We are having the same issue. Anyone have a solution for this?
At first this too didn’t work for me and could not deny external access to ECP/EAC when following that article. Looks like others were too. My setup consists of two 2016 Exch servers behind a Load Balancer / VIP.
For me, my Load Balancer’s eth0 and eth1 IP addresses were being sent to the Exch servers as the source IPs. So the “Order List” within IP Address and Domain Restrictions, needed to be the following:
Allow | 127.0.0.0(8) | which is localhost
Deny | 10.10.10.250 | IP of LB eth0
Deny | 10.10.10.251 | IP of LB eth1
Allow | 10.10.0.0(16) | which is my internal network
So with this modification, to support my Exch servers via EAC internally, I connect to them directly and not through the VIP i.e.:
https://exch1/ecp/?ExchClientVer=15
https://exch2/ecp/?ExchClientVer=15
Merci infiniment pour ce bel et intéressant article
Just tried these instructions on an Exchange 2019 server. They don’t seem to work very well.

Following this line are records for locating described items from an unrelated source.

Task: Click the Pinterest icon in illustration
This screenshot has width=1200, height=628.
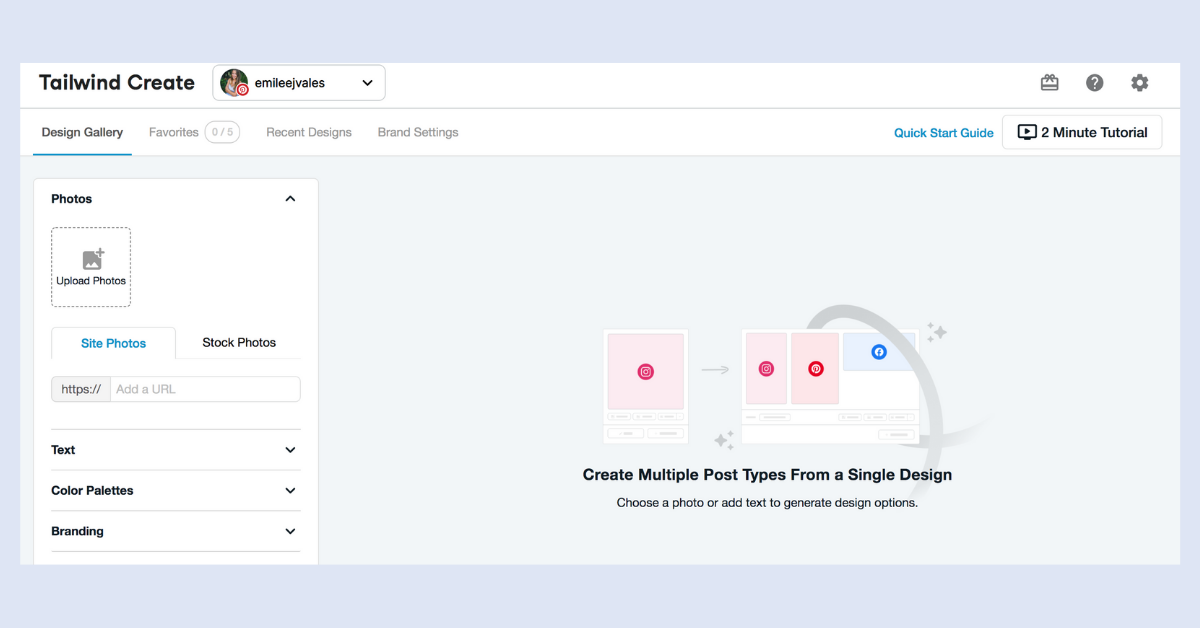Action: click(816, 369)
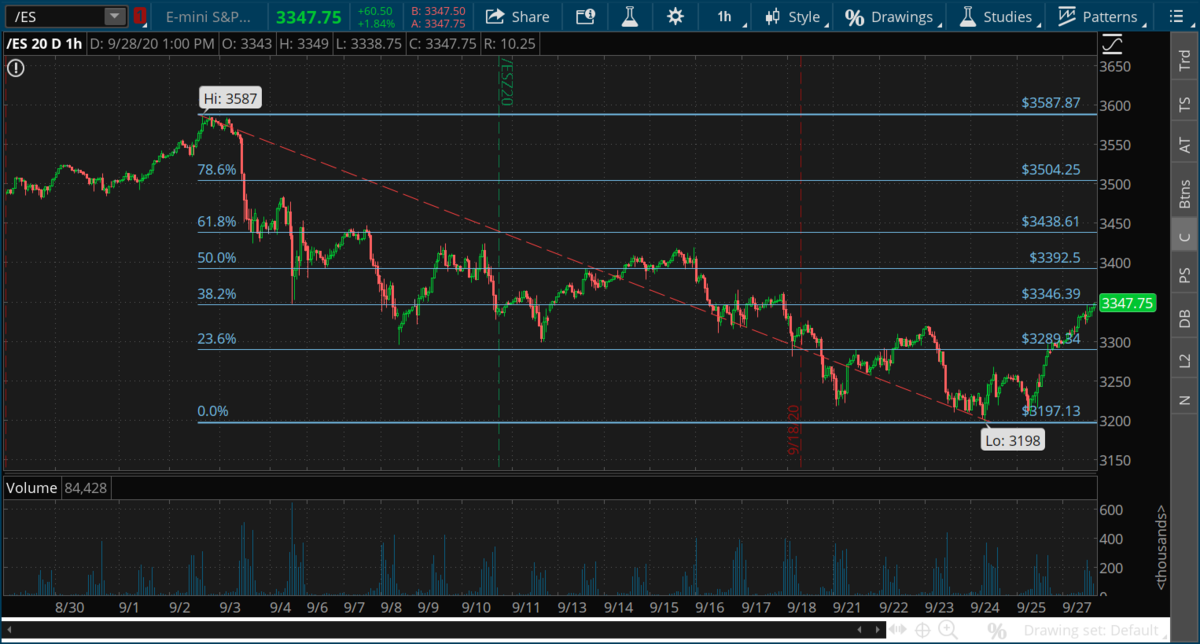The image size is (1200, 644).
Task: Open the chart settings gear
Action: [676, 17]
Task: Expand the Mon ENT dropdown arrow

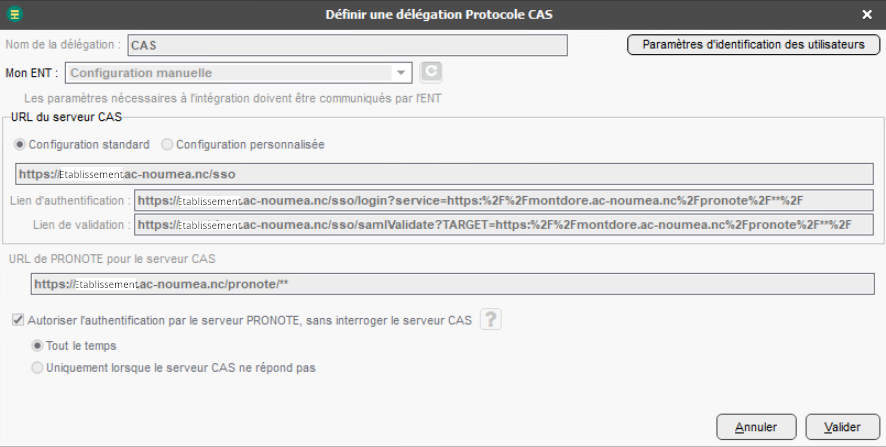Action: tap(401, 72)
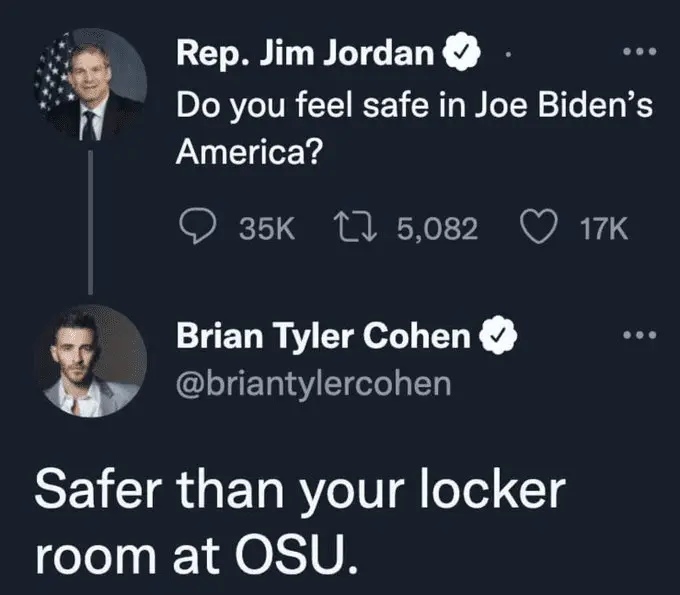Open the three-dot menu on Jim Jordan's tweet

[638, 52]
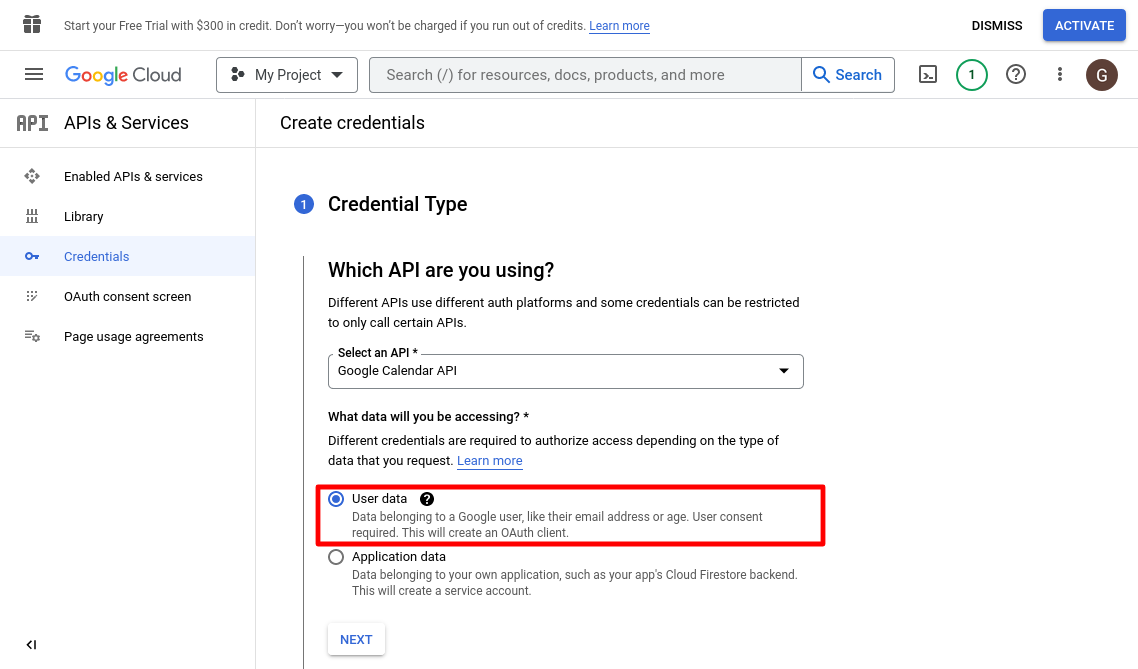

The ECP page comes up and users can try to log in. If they use the wrong credentials they get a message about wrong credentials. However, if they use a set of good credentials, the get taken back to the login page.
Anyone else experience this?
I updated the article and tested it myself. Everything should work. Try it again.
It works great. Thanks!
I tried this and now it blocks both internal/external access to the ECP. I tried removing the IP and Domain restrictions role but I still cannot access the ECP internally. Its only through the local host
Thanks for your great work. I have the same questions as Zakaria. I would like to restrict access to all virtual directories (EWS, OWA, powershell, Mapi, etc.) to only the IP ranges internal LAN and VPN range. Anything major issues you see here?
It works great. Thanks!
I have found trying to do this works… it blocks external access to ECP. It ALSO blocks internal access from the server in question. Basically… it blocks ALL access to ECP. It doesn’t seem to follow the allow list at all.
I’m followed up this guide, and did every step on my exchange server 2016,
but isn’t worked for me 🙁
One possible word of warning though.
From my experience, if you make these changes then any users that uses OWA to check their mail can no longer change their options as options require them access ECP.
If there is a way around this, I would love to know!
Internally you can add all subnets to the allow list. Use the IP Range and enter the lowest possible address on your network with a mask that will include them all. For example 192.168.0.1/255.255.0.0. That would cover any subnet starting with 192.168. Externally, you’re out of luck. I haven’t found a way around that one.
if allow 192.168.x.x => edit 192.168.0.0/16
Can i use the same method to block EWS and OWA for external access?